Extrait choisi:
****
Plusieurs numéros de la revue ont tenté de préciser ces nouvelles lignes de tension. Mais il nous semblait essentiel de donner la parole aux cadres. L’enjeu était multiple : affiner nos représentations, renouveler nos analyses, mais aussi et surtout construire des revendications en prise avec le réel.

Nous savions d’emblée qu’il ne suffirait pas de se mettre à l’écoute et d’être attentifs : cette réalité que nous cherchions à dévoiler, bien naïf qui s’imaginerait l’attraper dans une enquête d’opinion ou une conversation d’une demi-heure. Car les cadres ne se livrent pas facilement. Entre une culture professionnelle où il faut « assurer » et les représentations toutes faites qui circulent dans l’espace public, amener un cadre à parler de son travail n’a rien d’évident. Cela suppose une confiance, mais aussi du temps et de la patience ; il faut revenir sur les questions, dialoguer, percevoir les failles et les contradictions, afin de faire advenir peu à peu une représentation plus riche et plus complexe. Les questionnaires recueillis par les équipes CFDT qui ont participé à la recherche-action sont bien plus que des documents scientifiques, ce sont des moments de réflexion partagée.
****
Consigne: D'après l'extrait choisi ci-dessus, par qui les questionnaires ont-ils été recueillis ? Les lignes qui suivent proviennent d'une autre source que l'extrait choisi.
****
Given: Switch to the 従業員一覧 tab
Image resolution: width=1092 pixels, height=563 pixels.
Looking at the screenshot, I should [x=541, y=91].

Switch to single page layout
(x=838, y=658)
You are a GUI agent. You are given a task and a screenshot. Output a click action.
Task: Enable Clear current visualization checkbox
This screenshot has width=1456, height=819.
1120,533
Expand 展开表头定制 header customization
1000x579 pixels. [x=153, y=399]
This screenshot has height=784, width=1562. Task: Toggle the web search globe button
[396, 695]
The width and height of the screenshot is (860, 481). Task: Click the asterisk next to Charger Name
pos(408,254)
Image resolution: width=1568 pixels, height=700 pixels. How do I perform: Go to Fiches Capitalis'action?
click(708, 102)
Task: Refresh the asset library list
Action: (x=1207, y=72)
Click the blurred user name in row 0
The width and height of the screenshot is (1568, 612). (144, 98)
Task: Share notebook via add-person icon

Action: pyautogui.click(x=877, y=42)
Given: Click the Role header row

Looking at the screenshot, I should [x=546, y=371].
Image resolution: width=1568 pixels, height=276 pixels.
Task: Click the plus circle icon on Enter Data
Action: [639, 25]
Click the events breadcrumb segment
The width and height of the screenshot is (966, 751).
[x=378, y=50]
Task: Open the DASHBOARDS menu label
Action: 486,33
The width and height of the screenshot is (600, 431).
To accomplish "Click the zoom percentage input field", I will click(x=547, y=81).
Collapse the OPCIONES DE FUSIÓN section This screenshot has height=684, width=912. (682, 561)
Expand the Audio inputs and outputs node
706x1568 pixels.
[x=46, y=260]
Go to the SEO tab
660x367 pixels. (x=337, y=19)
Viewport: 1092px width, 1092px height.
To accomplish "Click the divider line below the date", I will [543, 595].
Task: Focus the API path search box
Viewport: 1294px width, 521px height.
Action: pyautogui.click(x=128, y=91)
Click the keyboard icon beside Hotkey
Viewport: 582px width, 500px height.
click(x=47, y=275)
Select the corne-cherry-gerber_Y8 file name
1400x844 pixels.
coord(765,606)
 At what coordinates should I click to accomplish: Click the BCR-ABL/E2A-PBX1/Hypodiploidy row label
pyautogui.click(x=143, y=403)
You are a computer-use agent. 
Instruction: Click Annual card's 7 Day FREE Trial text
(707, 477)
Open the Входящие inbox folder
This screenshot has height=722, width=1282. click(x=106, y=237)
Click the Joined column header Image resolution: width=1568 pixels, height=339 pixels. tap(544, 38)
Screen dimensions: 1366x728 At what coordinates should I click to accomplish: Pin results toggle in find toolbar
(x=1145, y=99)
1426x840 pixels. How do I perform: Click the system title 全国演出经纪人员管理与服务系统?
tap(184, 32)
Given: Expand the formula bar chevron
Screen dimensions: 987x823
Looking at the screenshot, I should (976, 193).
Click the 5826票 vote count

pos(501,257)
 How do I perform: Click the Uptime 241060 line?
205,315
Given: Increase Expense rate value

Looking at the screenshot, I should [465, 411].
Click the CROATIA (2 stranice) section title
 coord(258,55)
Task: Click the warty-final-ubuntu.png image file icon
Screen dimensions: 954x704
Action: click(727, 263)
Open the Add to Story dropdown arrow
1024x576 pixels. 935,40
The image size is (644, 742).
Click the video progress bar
****
Réponse finale: Par les équipes CFDT qui ont participé à la recherche-action.